» **GOAL OF THE EXERCISE**
Extract, exactly as written, the line that contains "Task: Click the" and all lines after it through the end of the records. Omit pictures.

(Items from a dataset)
▼▼▼

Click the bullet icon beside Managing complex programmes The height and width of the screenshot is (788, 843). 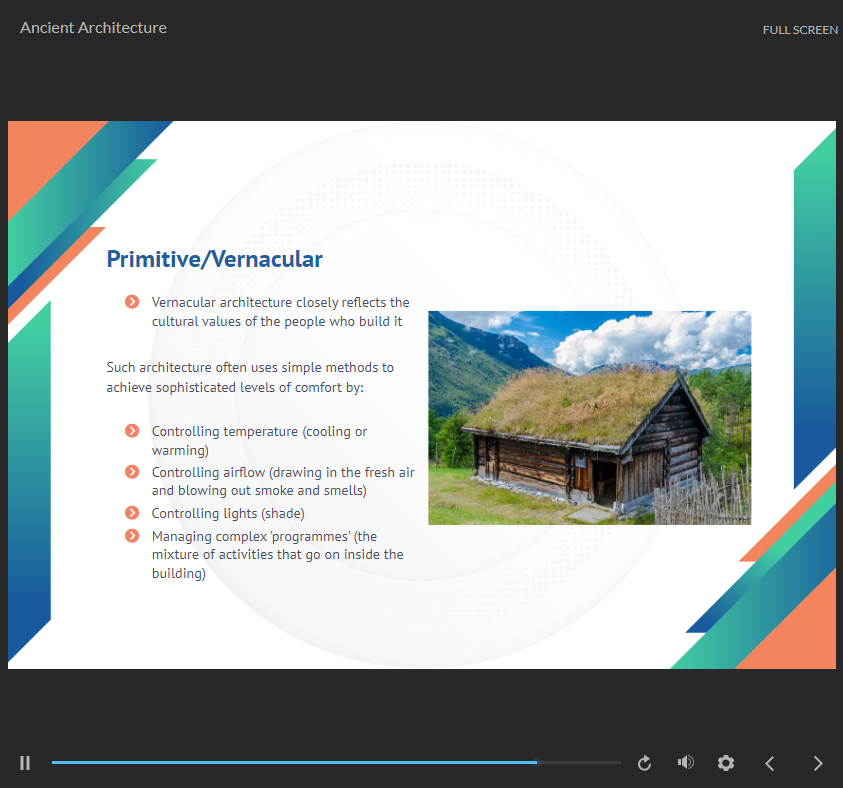132,536
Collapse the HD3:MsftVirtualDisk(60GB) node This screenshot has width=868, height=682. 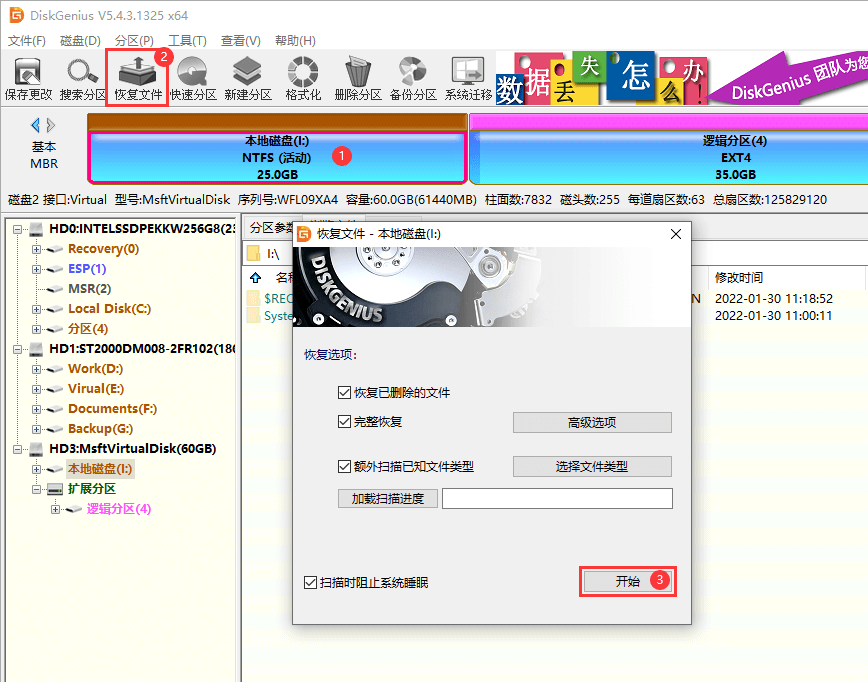click(x=19, y=449)
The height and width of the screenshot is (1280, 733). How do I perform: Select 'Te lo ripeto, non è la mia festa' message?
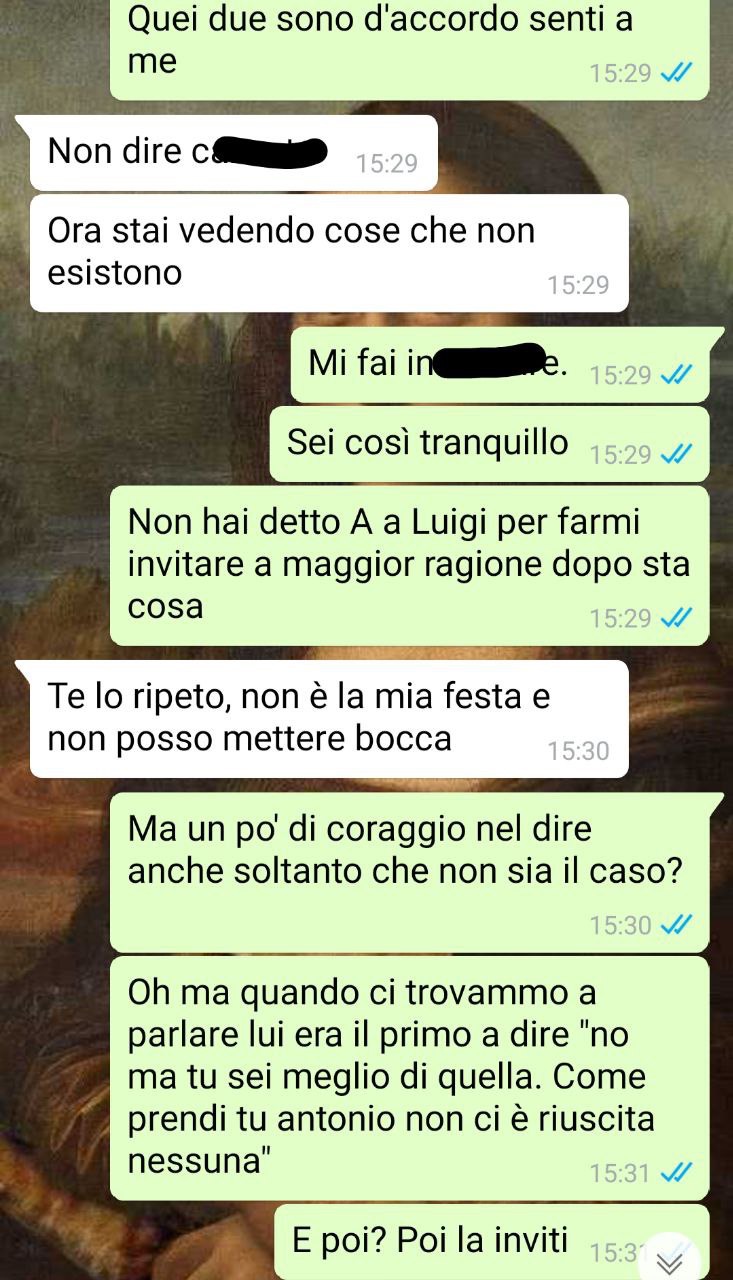(329, 719)
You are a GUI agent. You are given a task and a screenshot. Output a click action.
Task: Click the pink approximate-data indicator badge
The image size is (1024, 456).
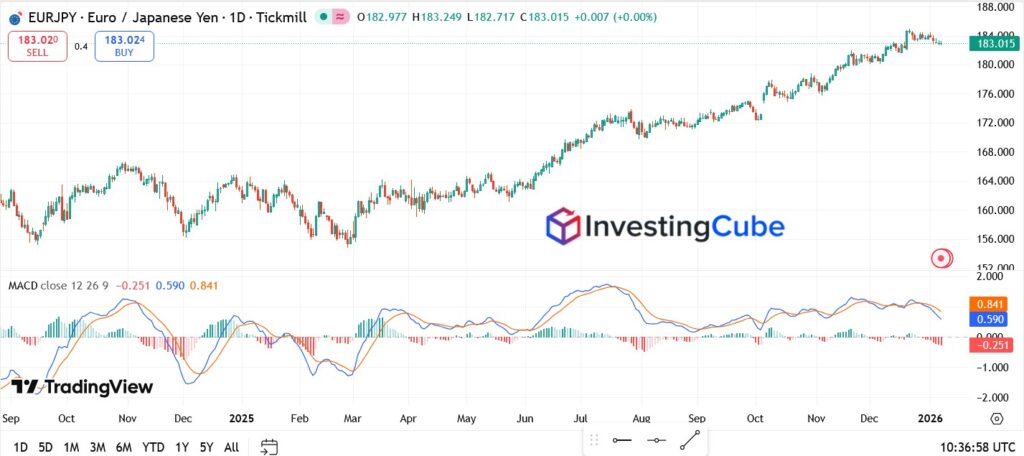340,17
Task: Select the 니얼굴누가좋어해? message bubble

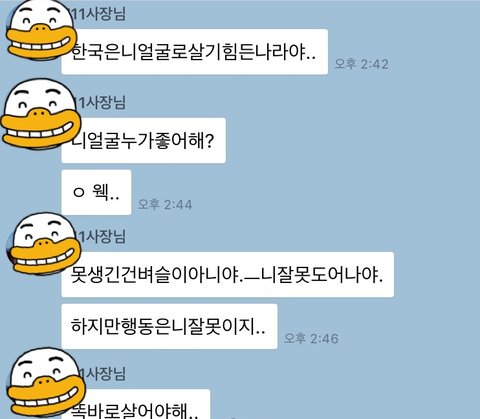Action: [x=144, y=140]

▲▲▲

» **SOLUTION TO THE EXERCISE**
Task: Click the pink approximate-data indicator badge
The image size is (1024, 456).
340,17
Task: Select the 니얼굴누가좋어해? message bubble

Action: [x=144, y=140]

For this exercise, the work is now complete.